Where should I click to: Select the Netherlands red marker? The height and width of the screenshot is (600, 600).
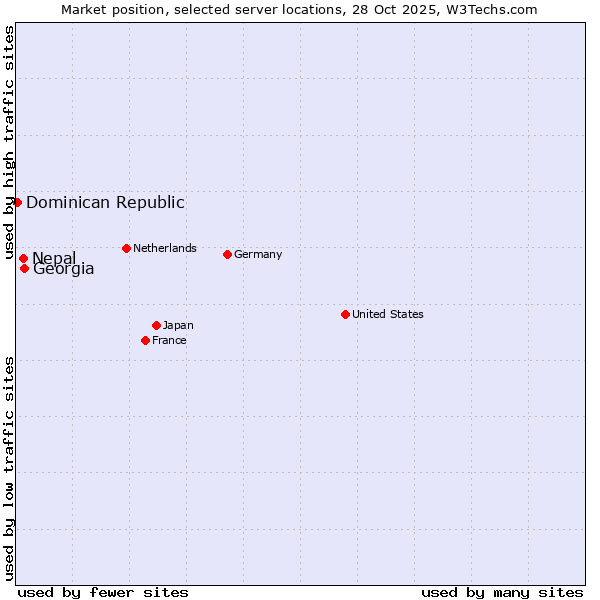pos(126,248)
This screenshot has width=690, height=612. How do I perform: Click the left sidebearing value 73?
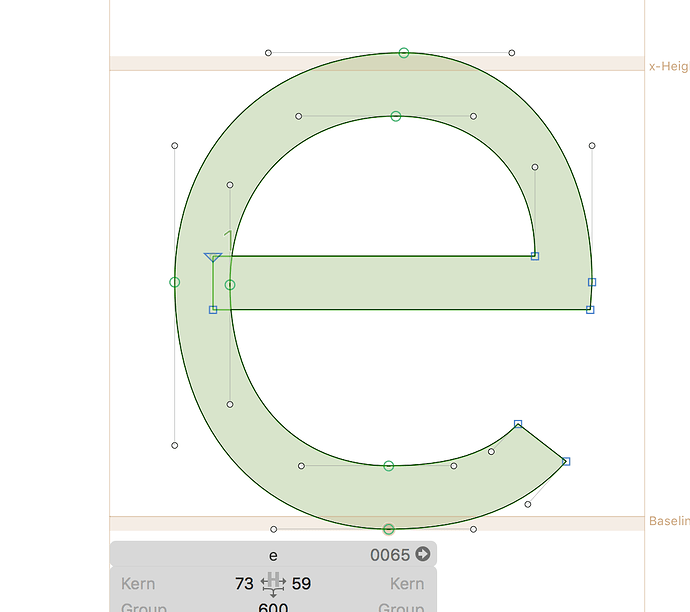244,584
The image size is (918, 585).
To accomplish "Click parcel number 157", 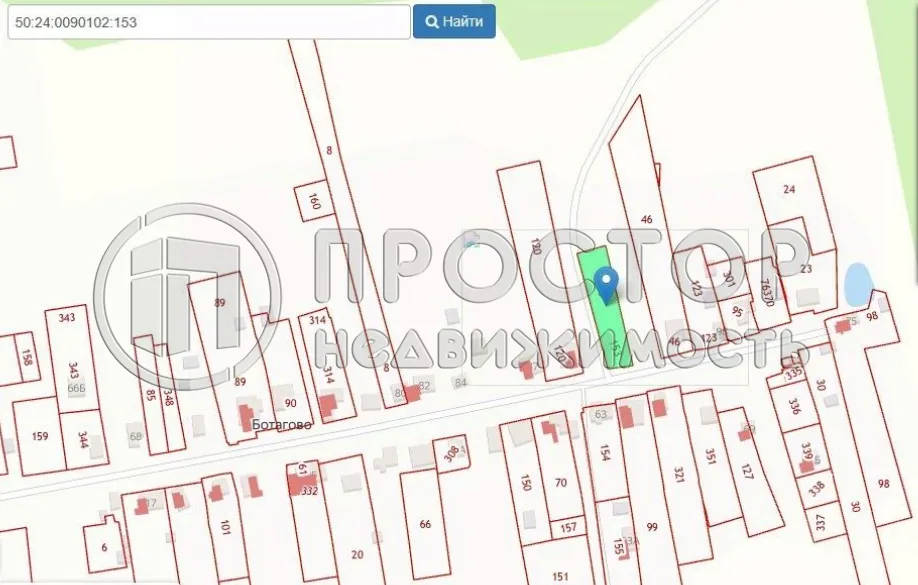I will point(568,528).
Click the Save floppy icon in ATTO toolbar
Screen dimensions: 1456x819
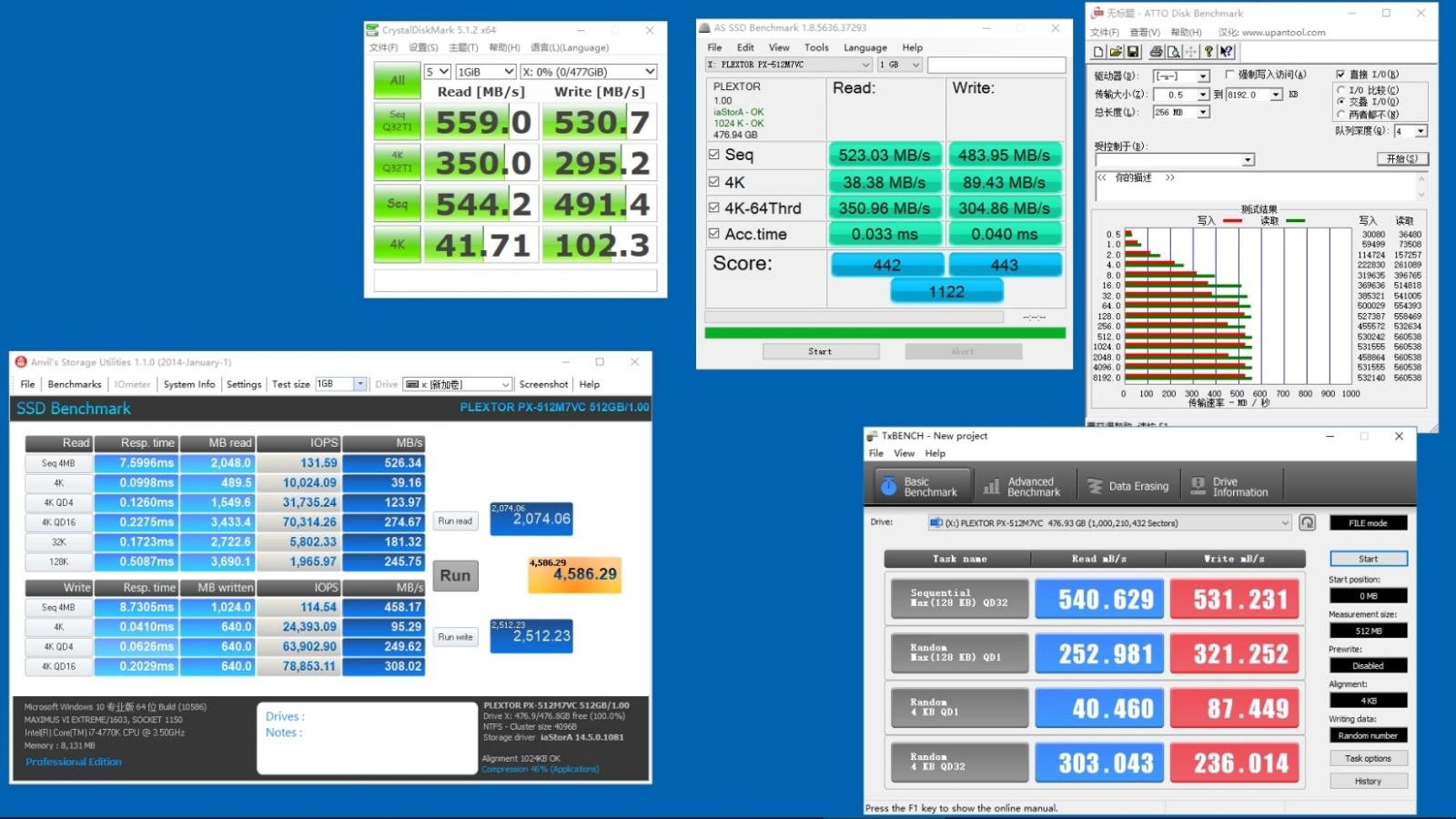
==================================================
- PROMPT -
Repeat the lines exactly as they stand, from the opening line of the data through the line with "The image size is (918, 585).". Pictures stay out of the copy.

- SOLUTION TO THIS TASK -
Where should I click to: Select the Netherlands red marker? The height and width of the screenshot is (600, 600).
pos(126,248)
This screenshot has width=690, height=612. How do I perform: Click the left sidebearing value 73?
244,584
The image size is (918, 585).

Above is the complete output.